Um in der vorliegenden Untersuchung möglichst objektive Aussagen zu gewinnen, war es notwendig, ein standardisiertes Versuchsdesign (Abb. 4) mit einem Flugzeugtyp in wechselnden Flughöhen und differierenden Abständen zwischen Flugbahn und Nestern der Vögel zu realisieren. Hierbei mussten das Gelände relativ ungestört, die Flugparameter der Maschinen gleich und die Anzahl der Überflüge hinreichend für eine statistische Sicherung sein. Im ersten Schritt wurde die Untersuchungsfläche systematisch nach Neststandorten der Modellarten abgesucht. Nachfolgend wurden in Nestnähe Kamerasysteme installiert, um das Verhalten brütender oder hudernder Altvögel während der Tiefflüge zu dokumentieren. Anschließend erfolgten definierte Tiefflüge mit den Kampfflugzeugen. Dabei wurde eine Flugbahn zwischen zwei festgelegten GPS-Koordinaten in verschiedenen Höhenbändern zwischen 80 m und 600 m beflogen. Die Durchschnittsgeschwindigkeit betrug ca. 780 km/h. Zudem wurde während der Überflüge der durch die Flugkörper entstehende Schalldruck als Spitzenwert gemessen. Der Schalldruckpegel lag in Abhängigkeit von der Höhe und Entfernung zwischen 83 und 99 dBA. Zum Ausschluss des optischen Reizes wurden Schallexperimente mittels Lautsprecheranlage durchgeführt. Die akustischen Reize wurden flugkörperspezifisch und in realer Lautstärke generiert.

Zur Auswertungen der sichtbaren Vogelreaktionen fand die in Tab. 1 aufgeführte Skala Anwendung (angelehnt anGoudie2006).

Stufe 3 und 4 werden hierbei als deutliche Verhaltensänderungen definiert, die insbesondere zu Energieverlusten und dem Unterbrechen der Brutpflege führen.
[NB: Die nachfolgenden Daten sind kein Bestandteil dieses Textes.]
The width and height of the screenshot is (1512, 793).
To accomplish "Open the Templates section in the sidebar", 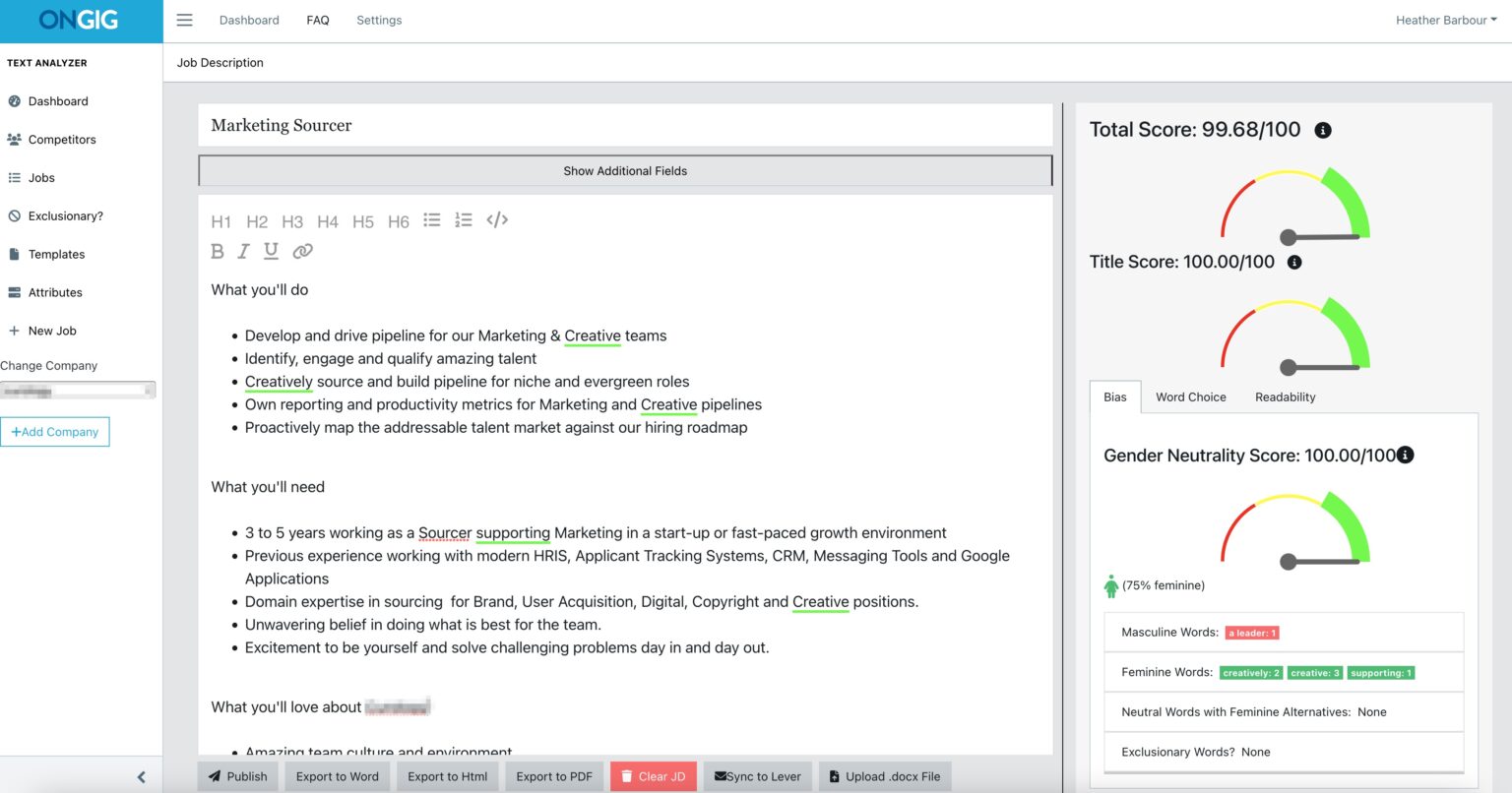I will pos(57,254).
Zudem kann in diesen Situationen eine erhöhte Gefahr der Prädation durch Verlassen des Nestes bestehen.

Die Reaktionen sind statistisch gegen folgende Wirkgrößen geprüft worden:

  • Flughöhe,
  • diagonale Entfernung des Nestes zum Flugkörper,
  • horizontale Entfernung des Nestes zur Flugbahn,
  • Schalldruck,
  • Tageszeit.

Zur Auswertung wurde die Signifikanz der Korrelationen nach PEARSON zwischen den einzelnen Parametern und der Reaktion der Elterntiere in den unterschiedlich weit von der Flugbahn entfernten Nestern berechnet. Dabei wurde ein übliches Konfidenzintervall von 95 % angesetzt (p-Wert 5 %). Mithilfe der Programmpakete SPSS und MS Excel wurden insbesondere Lage-, Streuungs- und Korrelationsmaße der Verhaltensreaktionen und potenziellen Einflussgrößen ermittelt.

7 Ergebnisse

7.1 Vorbemerkungen

Innerhalb der jeweils 14-tägigen Untersuchungsreihen wurden bei den Versuchen mit Lerchen in den Jahren 2014–2016 insgesamt 90 Überflüge realisiert, bei den Experimenten mit Neuntötern waren es 66. Pro Überflugserie standen 5–15 Nester für die Beobachtung zur Verfügung (insgesamt 24 Lerchen- und 11 Neuntöternester). Durch die wechselnde Verfügbarkeit der Nester ergaben sich daraus 188 auswertbare Stichproben bei den Lerchen und 175 Stichproben bei den Neuntötern. Die Reaktionen der Vögel auf die Überflüge wurden auf Basis der Kameraaufzeichnungen händisch ausgewertet und bezüglich der oben beschriebenen Wirkgrößen statistisch gesichert. Es wurde davon ausgegangen, dass die in einem Überflugkorridor von ca. 1 km Breite unterschiedlich gelegenen und damit von der Störung in ähnlicher Weise betroffenen Nester summarisch betrachtet werden können. In den Abbildungen wird deshalb die mittlere Reaktionsintensität mit Trendlinie in Klassen mit möglichst gleichmäßiger Stichprobenverteilung dargestellt. Der Übergang zwischen den Stufen 2 und 3 wurde als „Reaktionsschwelle“ (Verhaltensänderungen mit einem erhöhten Energieaufwand) definiert.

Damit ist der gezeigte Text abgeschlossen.